Renforcement de l’obligation de justification des charges par le bailleur
Troisième chambre civile de la Cour de cassation, 29 janvier 2026, n°24-14.982
Une société preneuse a conclu avec son bailleur un bail commercial concernant des locaux à usage exclusif de bureaux. Un litige apparait concernant le paiement des charges, ainsi le bailleur délivre un commandement de payer visant la clause résolutoire. Dès lors, le locataire s’oppose aux montants à payer et réclame indemnisation, en affirmant que le bailleur ne justifie pas en bonne et due forme la réalité des dépenses devant la juridiction de première instance.
La Cour d’appel condamne le preneur à payer lesdites sommes au titre du solde locatif, considérant que l’ensemble des courriers énumérant les dépenses était valable dès lors qu’il était tenu à disposition du locataire.
Le problème de droit se matérialise par la manière dont le bailleur a réclamé les charges. Le bailleur peut-il se contenter de mettre à disposition au preneur, sur place, les différentes factures, ou doit-il lui envoyer directement des justificatifs détaillés ?
Conformément à l’article 1134 du Code civil et aux articles L. 145-40-2 et R. 145-36 du Code de commerce, la Cour de cassation casse et annule la décision d’appel en énonçant que le bailleur a l’obligation d’envoyer directement les justificatifs de charges, s’il est sollicité par le preneur. Il doit prouver l’existence et le montant de chaque somme devant le juge, en fournissant un état récapitulatif annuel et en produisant les factures réelles.

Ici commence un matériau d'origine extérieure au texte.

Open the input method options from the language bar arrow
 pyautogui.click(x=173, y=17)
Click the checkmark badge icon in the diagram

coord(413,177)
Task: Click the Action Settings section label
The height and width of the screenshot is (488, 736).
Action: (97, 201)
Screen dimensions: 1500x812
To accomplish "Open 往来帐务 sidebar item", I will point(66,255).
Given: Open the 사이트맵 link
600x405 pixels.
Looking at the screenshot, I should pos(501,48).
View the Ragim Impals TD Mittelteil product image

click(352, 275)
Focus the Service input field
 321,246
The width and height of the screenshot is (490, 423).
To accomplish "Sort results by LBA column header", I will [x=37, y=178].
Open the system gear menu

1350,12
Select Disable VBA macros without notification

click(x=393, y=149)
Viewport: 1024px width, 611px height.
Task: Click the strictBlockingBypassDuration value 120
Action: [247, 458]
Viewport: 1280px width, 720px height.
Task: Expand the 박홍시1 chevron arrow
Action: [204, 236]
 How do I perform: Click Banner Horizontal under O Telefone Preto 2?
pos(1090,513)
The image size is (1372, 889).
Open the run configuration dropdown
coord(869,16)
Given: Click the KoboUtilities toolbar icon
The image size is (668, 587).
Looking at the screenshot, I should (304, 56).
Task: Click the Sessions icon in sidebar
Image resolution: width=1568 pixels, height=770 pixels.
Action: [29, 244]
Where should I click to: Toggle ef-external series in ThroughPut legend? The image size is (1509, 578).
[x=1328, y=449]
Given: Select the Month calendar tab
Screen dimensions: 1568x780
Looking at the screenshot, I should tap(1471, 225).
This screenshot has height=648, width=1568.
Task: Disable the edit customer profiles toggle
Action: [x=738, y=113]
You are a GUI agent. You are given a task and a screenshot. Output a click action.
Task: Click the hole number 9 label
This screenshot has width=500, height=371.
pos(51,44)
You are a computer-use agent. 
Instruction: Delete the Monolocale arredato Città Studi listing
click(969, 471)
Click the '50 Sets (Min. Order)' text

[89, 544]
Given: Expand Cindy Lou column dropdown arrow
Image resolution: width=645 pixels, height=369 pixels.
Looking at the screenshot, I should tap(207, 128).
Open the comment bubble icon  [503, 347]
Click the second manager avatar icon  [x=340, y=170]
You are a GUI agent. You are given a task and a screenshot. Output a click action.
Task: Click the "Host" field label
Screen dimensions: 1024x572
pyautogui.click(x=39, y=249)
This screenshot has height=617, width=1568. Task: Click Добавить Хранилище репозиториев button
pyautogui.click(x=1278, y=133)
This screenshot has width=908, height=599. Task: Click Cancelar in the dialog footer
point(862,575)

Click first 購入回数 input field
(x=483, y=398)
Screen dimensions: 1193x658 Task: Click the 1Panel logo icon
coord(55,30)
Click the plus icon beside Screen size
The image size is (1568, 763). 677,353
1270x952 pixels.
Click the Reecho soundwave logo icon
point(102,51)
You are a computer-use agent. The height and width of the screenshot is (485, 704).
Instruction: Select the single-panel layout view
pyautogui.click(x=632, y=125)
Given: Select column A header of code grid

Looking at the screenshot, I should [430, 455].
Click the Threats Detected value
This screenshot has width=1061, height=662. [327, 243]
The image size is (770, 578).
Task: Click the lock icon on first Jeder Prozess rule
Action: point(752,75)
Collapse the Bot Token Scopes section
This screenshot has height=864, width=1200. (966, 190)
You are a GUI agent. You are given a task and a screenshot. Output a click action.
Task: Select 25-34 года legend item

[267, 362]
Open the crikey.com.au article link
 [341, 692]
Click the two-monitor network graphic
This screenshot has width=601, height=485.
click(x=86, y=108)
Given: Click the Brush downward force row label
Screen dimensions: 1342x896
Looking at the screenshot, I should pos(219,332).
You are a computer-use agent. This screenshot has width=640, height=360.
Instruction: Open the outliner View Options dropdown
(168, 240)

En ce sens, le commandement de payer du bailleur est infondé, et l’application de la clause résolutoire ne peut avoir lieu.
Ce qu’il faut retenir : annoncer au locataire que « les factures sont consultables au bureau » n’est pas suffisant pour le bailleur, qui a pour obligation de transmettre spontanément les documents sollicités. Conformément à l’article 1353 du Code civil, celui qui réclame l’exécution d’une obligation doit la prouver. Cette décision vient protéger le locataire contre des pratiques imprécises du bailleur.